La motivación constituye una de las grandes claves explicativas de la conducta humana, que, en general, se
refiere al por qué del comportamiento (del latín, motus: movimiento; motivación: lo que mueve). Dicho de otra forma,
la motivación representa qué es lo que originariamente determina que una persona inicie una acción (activación), se
desplace hacia un objetivo (dirección) y persista en sus tentativas para alcanzarlo (mantenimiento). En el contexto
escolar, Good y Brophy (1991) afirman que el término motivación designa el grado de participación y perseverancia de
los alumnos en la tarea, cualquiera que sea la índole de la misma.
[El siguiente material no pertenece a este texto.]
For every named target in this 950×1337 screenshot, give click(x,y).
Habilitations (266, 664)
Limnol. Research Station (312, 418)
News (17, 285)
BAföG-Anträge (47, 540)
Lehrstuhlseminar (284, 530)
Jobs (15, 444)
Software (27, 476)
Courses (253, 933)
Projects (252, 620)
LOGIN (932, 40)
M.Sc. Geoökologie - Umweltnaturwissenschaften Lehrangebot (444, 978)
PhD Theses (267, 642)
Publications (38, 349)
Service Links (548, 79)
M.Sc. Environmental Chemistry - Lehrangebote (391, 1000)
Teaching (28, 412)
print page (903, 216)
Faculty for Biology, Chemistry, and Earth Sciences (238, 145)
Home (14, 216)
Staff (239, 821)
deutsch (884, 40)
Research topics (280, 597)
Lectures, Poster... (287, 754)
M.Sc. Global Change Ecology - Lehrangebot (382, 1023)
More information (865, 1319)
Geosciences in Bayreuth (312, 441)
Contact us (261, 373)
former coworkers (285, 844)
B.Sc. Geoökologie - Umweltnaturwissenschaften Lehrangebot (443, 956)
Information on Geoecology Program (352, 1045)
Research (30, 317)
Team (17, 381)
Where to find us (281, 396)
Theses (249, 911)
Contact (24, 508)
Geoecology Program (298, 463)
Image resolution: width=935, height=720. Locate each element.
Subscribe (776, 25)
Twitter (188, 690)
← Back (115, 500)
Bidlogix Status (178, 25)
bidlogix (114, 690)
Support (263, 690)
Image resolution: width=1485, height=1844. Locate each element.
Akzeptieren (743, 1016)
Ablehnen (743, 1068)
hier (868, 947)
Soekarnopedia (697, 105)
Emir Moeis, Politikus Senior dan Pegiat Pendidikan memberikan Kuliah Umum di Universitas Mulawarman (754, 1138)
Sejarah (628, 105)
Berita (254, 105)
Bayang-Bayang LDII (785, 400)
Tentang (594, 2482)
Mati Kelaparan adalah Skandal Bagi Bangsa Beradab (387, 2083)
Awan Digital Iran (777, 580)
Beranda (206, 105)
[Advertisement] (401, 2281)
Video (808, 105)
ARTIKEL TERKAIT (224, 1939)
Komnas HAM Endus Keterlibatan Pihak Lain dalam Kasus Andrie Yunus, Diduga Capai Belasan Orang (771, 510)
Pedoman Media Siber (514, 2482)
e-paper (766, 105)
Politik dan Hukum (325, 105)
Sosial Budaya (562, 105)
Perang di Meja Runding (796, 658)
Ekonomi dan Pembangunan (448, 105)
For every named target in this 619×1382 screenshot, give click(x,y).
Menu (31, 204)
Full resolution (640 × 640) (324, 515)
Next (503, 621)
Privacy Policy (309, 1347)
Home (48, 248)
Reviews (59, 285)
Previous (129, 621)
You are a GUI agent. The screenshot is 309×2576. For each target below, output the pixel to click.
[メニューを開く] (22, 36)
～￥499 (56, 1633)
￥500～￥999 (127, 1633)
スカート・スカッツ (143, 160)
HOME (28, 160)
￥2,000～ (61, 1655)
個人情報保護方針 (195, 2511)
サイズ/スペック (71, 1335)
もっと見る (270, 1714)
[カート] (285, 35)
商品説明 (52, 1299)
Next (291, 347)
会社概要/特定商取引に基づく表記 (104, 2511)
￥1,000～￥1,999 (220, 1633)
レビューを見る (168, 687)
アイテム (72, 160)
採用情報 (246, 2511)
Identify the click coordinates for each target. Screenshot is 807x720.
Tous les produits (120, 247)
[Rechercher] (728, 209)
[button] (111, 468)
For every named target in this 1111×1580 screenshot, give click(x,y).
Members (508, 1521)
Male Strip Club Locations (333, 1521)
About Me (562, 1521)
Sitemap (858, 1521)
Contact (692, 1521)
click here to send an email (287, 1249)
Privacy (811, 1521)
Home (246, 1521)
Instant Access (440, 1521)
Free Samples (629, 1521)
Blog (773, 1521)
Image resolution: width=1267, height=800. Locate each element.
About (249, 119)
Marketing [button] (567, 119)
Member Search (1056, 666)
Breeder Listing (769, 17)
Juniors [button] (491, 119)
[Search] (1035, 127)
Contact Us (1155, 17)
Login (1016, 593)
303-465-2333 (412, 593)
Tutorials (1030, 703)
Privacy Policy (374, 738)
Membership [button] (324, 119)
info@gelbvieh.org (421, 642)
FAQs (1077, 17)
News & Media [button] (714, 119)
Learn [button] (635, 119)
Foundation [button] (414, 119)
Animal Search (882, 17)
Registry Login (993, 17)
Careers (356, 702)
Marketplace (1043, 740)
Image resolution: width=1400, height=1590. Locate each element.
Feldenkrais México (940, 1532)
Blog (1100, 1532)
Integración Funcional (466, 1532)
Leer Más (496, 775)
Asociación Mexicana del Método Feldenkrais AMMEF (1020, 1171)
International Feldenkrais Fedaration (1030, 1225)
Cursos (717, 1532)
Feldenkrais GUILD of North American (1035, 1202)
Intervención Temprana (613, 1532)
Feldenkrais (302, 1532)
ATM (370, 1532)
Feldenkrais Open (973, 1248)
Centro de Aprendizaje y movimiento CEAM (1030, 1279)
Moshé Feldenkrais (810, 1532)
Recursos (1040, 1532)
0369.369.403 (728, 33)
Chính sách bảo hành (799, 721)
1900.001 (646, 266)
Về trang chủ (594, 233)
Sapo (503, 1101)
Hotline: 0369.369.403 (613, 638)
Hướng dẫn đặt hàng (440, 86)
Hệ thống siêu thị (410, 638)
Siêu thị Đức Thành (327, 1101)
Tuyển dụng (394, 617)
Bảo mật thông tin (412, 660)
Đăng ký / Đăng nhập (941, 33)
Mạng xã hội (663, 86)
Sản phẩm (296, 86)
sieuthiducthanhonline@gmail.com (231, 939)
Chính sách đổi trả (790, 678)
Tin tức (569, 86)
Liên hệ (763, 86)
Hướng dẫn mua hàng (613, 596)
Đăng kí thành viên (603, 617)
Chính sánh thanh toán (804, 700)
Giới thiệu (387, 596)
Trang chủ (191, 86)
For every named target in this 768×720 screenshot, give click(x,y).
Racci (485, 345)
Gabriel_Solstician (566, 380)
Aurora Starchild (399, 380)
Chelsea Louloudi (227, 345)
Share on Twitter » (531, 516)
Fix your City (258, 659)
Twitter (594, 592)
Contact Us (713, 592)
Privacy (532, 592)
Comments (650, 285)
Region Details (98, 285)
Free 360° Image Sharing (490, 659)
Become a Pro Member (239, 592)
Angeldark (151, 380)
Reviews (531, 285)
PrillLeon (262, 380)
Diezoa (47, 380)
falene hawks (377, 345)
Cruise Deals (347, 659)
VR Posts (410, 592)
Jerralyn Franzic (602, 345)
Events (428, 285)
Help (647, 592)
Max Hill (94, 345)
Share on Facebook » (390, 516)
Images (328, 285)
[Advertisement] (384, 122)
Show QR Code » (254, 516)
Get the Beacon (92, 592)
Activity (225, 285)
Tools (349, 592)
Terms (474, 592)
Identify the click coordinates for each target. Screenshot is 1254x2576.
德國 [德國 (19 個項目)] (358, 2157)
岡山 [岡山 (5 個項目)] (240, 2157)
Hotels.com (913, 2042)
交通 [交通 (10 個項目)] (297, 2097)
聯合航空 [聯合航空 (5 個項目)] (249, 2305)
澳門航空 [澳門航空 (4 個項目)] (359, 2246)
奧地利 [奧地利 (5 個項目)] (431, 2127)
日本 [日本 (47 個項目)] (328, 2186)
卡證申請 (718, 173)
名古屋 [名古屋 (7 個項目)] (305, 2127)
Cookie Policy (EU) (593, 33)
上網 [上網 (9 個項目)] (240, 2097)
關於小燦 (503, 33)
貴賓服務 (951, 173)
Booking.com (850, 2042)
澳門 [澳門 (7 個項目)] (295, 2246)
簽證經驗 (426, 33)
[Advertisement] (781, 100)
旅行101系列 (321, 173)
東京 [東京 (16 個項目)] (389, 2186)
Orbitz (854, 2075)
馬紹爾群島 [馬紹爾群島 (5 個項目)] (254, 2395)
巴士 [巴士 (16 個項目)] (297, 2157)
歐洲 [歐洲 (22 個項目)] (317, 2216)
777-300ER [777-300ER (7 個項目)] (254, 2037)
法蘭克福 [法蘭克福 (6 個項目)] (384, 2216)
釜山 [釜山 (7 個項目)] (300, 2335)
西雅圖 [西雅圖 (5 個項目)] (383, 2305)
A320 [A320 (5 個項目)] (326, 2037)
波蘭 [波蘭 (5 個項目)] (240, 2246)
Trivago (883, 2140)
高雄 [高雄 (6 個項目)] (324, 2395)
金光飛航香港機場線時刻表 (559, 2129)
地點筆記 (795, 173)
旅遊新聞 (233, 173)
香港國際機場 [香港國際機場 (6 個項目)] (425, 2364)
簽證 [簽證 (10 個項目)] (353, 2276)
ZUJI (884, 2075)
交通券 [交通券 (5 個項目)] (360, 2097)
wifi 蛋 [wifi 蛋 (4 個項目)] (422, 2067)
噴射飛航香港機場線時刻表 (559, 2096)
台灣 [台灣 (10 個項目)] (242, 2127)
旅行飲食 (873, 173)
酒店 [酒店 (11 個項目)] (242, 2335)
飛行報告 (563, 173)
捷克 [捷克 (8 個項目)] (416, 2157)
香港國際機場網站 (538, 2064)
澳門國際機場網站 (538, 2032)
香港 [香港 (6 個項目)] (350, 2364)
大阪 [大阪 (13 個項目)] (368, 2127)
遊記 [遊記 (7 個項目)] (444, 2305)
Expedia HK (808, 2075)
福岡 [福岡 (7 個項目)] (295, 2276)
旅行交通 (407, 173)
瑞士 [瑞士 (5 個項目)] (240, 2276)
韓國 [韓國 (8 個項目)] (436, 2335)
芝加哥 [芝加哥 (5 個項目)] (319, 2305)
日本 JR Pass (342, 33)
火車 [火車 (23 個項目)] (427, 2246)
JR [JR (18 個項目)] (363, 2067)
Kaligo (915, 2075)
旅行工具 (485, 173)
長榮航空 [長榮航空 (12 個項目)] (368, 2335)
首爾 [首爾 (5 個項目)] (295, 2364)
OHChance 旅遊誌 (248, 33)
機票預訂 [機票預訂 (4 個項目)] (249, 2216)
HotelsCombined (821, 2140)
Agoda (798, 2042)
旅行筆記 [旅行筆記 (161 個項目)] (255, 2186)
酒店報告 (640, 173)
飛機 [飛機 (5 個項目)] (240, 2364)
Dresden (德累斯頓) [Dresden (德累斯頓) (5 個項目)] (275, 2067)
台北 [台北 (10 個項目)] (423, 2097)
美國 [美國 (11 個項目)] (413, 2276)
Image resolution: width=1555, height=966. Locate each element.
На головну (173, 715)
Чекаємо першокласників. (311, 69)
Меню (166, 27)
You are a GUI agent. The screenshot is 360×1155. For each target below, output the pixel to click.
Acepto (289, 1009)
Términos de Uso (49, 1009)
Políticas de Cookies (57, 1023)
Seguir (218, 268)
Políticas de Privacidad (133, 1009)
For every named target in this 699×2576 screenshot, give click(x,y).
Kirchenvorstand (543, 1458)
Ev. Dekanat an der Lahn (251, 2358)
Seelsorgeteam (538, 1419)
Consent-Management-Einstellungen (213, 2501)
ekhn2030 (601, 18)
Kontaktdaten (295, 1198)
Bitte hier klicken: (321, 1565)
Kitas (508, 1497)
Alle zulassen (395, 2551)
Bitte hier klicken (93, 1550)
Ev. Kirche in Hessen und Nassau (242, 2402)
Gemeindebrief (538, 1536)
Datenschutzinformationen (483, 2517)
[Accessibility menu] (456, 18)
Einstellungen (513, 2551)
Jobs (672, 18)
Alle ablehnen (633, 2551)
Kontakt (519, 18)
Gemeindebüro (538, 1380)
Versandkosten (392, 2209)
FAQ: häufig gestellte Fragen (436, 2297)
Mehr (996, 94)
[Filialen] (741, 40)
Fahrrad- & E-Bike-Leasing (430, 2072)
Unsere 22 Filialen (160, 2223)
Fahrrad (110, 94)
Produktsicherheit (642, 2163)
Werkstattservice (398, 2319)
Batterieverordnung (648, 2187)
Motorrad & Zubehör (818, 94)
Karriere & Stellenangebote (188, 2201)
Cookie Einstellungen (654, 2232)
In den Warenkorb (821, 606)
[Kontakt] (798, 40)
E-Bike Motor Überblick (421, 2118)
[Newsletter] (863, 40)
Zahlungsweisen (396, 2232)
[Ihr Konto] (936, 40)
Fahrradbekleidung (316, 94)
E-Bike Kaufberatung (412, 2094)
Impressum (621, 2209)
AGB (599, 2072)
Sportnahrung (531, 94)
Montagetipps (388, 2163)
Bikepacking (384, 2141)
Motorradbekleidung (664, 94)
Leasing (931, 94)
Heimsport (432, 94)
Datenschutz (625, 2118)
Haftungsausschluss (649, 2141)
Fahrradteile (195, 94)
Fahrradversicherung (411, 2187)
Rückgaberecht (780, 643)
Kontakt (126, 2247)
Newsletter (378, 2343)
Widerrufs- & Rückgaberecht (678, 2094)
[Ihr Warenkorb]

En el ámbito educativo, es bien conocida la existencia de una correlación positiva de intensidad moderada
entre motivación y rendimiento académico (r=0,34). De ahí se deduce que una motivación elevada conducirá a un buen
rendimiento. Sin embargo, el buen rendimiento también conduce habitualmente a niveles altos de motivación, por lo
que resulta arriesgado concluir algo sobre la dirección de la relación causa-efecto; posiblemente, la dirección camina en
ambos sentidos, es decir, probablemente, existe una relación bidireccional.
La motivación ayuda a entender algunos fenómenos escolares curiosos como el infra o supra rendimiento.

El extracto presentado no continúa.